Future disease susceptibility is unpredictable, and past examples are known where genetic variations have protected individuals against otherwise fatal diseases. The text book examples an sickle cell disease and thalassemia, two kinds of blood disorders that can be fatal if both gene copies are disease alleles. However, those individuals with one single disease allele and one normal allele fare much better, and as a side benefit are much less susceptible to fatal malaria. Thus people who live in or come from zones where malaria is endemic have a high frequency of these alleles. The current alarming increase in drug-resistant malaria may mean that such individuals are once again genetically advantaged.
It seems clear that genetic variability is a valuable resource for a species, even though some of its manifestations may cause consternation for individuals. Variability must be preserved, and the pitfall of genetic homogenization is easily avoided. However, a really significant moral dilemma posed by germ line gene therapy remains. Humankind is already master of its evolution by environmental control. Should it not take a much more active role and guide that evolution by genetic control? Perhaps the natural next step in evolution is when a species finally gains this ability. This is a terribly thorny question, relieved only by the realization that the author, and perhaps even the readers of this article, will probably not live long enough to have to answer it.

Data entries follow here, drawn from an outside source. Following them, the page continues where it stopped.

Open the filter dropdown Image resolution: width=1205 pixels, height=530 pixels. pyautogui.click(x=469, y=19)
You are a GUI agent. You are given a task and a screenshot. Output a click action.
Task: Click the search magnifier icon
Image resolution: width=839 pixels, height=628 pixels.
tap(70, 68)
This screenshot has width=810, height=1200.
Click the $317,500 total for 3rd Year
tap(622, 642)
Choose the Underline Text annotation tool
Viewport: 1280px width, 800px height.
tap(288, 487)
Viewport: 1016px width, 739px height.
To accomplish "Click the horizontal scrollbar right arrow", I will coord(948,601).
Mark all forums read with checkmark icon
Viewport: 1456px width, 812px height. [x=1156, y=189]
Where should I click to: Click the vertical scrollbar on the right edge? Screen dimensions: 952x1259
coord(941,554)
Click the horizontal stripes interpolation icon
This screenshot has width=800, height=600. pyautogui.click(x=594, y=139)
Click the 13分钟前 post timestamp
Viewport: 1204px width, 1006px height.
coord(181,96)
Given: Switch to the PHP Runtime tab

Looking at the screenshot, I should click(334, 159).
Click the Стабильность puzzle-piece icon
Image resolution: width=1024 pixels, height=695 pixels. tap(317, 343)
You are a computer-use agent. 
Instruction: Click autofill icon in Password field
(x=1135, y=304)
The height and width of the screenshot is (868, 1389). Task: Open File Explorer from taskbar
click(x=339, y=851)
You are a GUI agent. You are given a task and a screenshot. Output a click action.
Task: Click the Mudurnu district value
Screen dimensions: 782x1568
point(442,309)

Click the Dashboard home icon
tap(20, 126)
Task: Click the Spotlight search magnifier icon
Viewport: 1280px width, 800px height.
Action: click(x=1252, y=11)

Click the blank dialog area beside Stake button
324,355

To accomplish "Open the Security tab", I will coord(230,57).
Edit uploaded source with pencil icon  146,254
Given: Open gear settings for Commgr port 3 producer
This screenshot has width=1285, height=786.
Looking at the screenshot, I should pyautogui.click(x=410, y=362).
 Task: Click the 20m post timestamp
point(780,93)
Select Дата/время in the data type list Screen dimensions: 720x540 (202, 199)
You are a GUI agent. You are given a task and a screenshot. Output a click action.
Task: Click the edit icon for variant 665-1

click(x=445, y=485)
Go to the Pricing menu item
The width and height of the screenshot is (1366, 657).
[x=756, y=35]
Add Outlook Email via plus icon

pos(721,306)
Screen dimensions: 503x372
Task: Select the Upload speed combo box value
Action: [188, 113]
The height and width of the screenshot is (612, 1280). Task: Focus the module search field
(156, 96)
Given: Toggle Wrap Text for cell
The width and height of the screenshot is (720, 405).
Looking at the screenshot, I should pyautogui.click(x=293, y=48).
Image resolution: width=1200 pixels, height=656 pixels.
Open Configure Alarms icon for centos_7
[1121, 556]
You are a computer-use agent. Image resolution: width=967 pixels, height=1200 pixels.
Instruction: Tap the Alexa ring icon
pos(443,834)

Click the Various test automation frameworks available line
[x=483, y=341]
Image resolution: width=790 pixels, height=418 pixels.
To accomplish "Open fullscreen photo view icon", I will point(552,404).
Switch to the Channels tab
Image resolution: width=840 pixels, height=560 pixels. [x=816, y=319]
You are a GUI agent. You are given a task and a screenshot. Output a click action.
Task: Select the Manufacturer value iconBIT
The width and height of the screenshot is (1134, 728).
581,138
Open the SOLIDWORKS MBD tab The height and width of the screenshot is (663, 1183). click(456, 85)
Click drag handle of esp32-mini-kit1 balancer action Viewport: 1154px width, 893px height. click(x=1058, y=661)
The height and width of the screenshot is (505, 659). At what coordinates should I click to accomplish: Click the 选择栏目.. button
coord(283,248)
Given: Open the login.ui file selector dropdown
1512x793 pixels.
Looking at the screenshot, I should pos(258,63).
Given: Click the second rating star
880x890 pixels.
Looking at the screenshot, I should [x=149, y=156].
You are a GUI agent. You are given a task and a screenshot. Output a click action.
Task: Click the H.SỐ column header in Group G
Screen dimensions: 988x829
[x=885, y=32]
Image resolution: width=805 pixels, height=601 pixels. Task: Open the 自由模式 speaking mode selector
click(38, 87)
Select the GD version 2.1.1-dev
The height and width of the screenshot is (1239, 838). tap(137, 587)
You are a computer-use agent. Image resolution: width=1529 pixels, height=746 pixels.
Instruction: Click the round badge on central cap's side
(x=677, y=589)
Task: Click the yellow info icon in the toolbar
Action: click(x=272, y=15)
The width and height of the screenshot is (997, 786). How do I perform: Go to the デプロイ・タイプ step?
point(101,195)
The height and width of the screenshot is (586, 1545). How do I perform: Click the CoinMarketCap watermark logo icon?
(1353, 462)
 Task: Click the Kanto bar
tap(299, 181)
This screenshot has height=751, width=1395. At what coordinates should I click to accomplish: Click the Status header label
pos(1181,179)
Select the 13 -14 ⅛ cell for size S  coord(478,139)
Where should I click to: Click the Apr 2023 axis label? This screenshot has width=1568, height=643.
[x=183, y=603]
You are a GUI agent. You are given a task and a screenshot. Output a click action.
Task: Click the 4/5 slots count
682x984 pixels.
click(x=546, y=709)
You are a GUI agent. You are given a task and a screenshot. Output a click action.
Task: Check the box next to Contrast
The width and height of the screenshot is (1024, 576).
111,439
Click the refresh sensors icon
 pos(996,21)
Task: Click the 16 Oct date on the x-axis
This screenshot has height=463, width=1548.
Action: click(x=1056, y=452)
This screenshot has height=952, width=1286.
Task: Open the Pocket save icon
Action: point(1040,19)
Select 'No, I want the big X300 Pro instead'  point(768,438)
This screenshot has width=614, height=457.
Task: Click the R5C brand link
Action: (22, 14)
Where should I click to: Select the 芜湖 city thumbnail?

Moral dilemmas predate the Human Genome Project
It is unfair to hold the Human Genome Project responsible for moral dilemmas like population control and germ line gene therapy. These problems predate the project; they have been apparent ever since it was recognized that genetics applies to people as well as peas. The Human Genome Project raised no new issues, it just enlarged their scope.
Consider current concerns about human cloning. The procedure now seems technically feasible. Who wouldn't want to have a bank of spare parts, a source of perfect transplants, whenever they were needed? Fortunately, it seems easy to draw a line here. Identical twins are already clones. It would be difficult to justify banning a procedure that increased twinning, provided that the twins were treated as separate but equal individuals. One cannot be a source of spare parts for the other. The future prospect of banking tissues that can be turned into transplants seems harmless too.
Fortunately, the human brain is a big monkey wrench in any plans to bank whole human clones for future use. We are what we are because of the combined effects of genetics and the environment. This is especially true for the brain, which changes and evolves continuously in response to the environment. A brain transplant from a clone that has been kept in a dark freezer for forty years is a brain transplant no one will ever want.